Postgres pg_stat_user_indexes: Finding the Indexes Nobody Is Using

Every index you add costs write throughput. pg_stat_user_indexes is the view that tells you which of those costs you are paying without getting any read-side benefit. Most production databases have several indexes that have not been read in months.

Every index added to a Postgres table costs something on every write to that table. The cost is small per row but it compounds with the number of indexes and the write rate. A table with twelve indexes pays twelve times the maintenance cost of a table with one index for every INSERT, UPDATE that touches an indexed column, and DELETE. Unindexed columns get a partial pass on UPDATE through the HOT optimization, but indexed columns force the planner to update every index that references them.

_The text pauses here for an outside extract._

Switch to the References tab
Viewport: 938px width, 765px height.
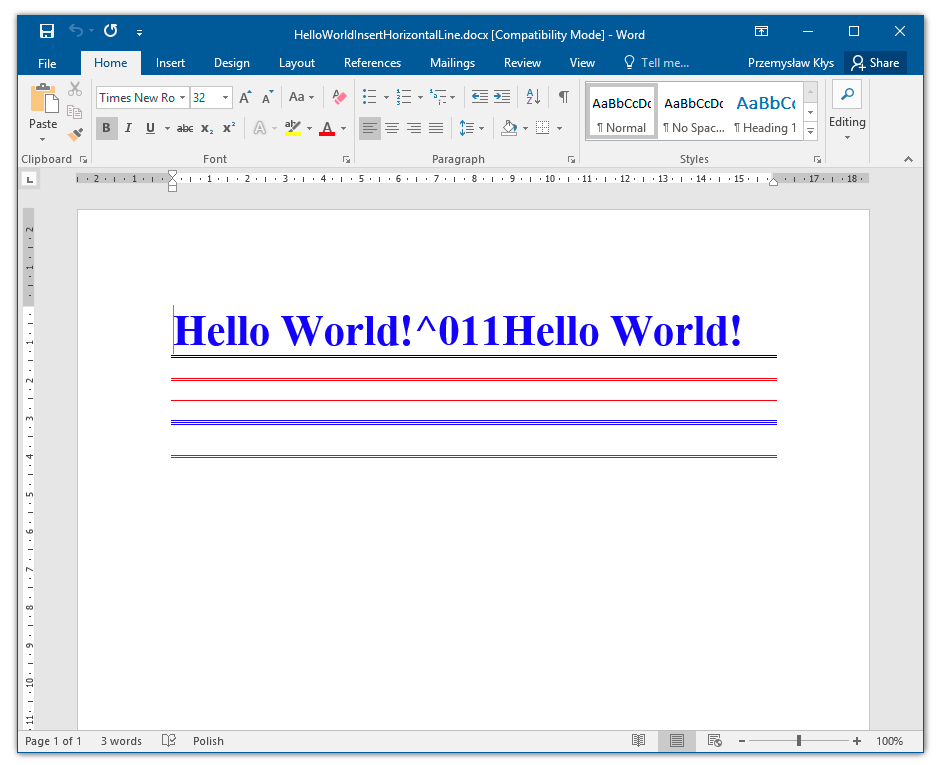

The benefit of an index is that some query somewhere uses it. If no query uses it, the cost is paid and no benefit accrues. The pg_stat_user_indexes view exposes the data needed to identify which indexes are in this state, and most production Postgres databases that have not had a periodic index audit have several indexes that have not been read in months.

What the view exposes

pg_stat_user_indexes has one row per user-created index with cumulative counters since the last statistics reset. The three columns that matter for usage analysis are idx_scan (how many times the index has been used to start a scan), idx_tup_read (rows returned by the index during scans), and idx_tup_fetch (table rows fetched via index lookup). The full row also includes schema name, table name, index name, and OIDs for joining to other system catalogs.

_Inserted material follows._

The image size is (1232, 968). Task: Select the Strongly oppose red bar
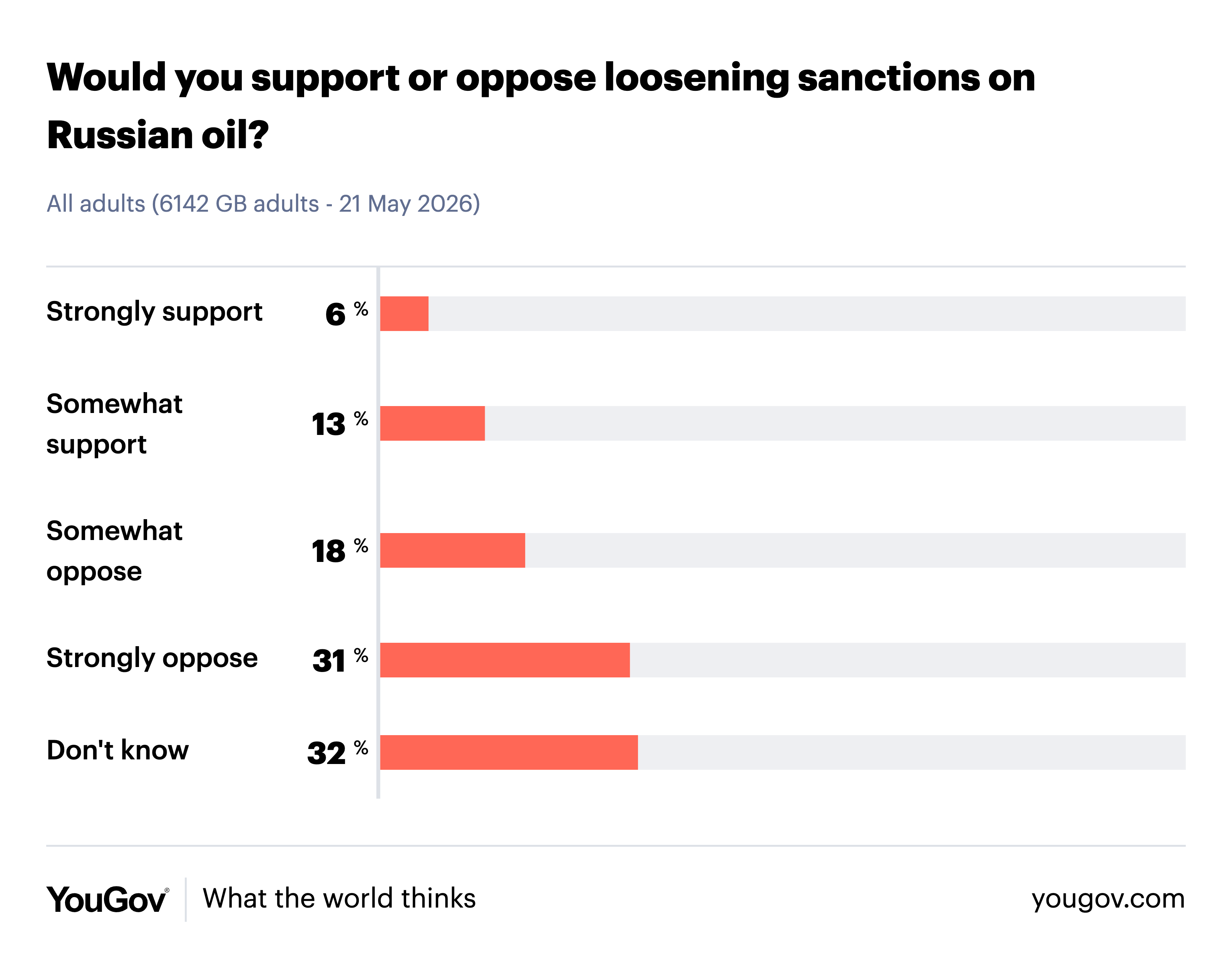point(505,660)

The simplest useful query lists indexes with zero scans since the last reset, joined to pg_relation_size for the disk cost:

SELECT schemaname, relname AS table, indexrelname AS index,
       pg_size_pretty(pg_relation_size(indexrelid)) AS size,
       idx_scan
FROM pg_stat_user_indexes
WHERE idx_scan = 0
  AND indexrelid NOT IN (
    SELECT conindid FROM pg_constraint WHERE contype IN ('p','u','x')
  )
ORDER BY pg_relation_size(indexrelid) DESC
LIMIT 20;

The pg_constraint subquery is important: primary key, unique constraint, and exclusion constraint indexes show idx_scan = 0 in normal operation because they are used for constraint enforcement during writes rather than for query lookups, and removing them would break the constraints they support.

The interpretation problem

idx_scan = 0 is a strong signal only if the counter has accumulated long enough to cover the actual query patterns. A counter reset yesterday tells you nothing about whether an index serves a weekly report. The discipline is to check the timestamp of the last pg_stat_reset and to set audit cadence at multiples of the longest expected query interval. For most B2B SaaS, monthly reports define the longest interval, so a 3-month accumulation period is typical.

The companion query is to look at indexes with very low idx_scan relative to table activity. An index scanned 100 times against a table with 10 million INSERTs is essentially unused for read purposes and is paying its full maintenance cost. The ratio of idx_scan to pg_stat_user_tables.n_tup_ins for the table is a rough usefulness metric.

idx_tup_read vs idx_tup_fetch

The two tuple counters distinguish how the index was used. idx_tup_read counts rows the index returned during scans, including rows that the table-side filter then discarded. idx_tup_fetch counts rows actually fetched from the heap via index pointer.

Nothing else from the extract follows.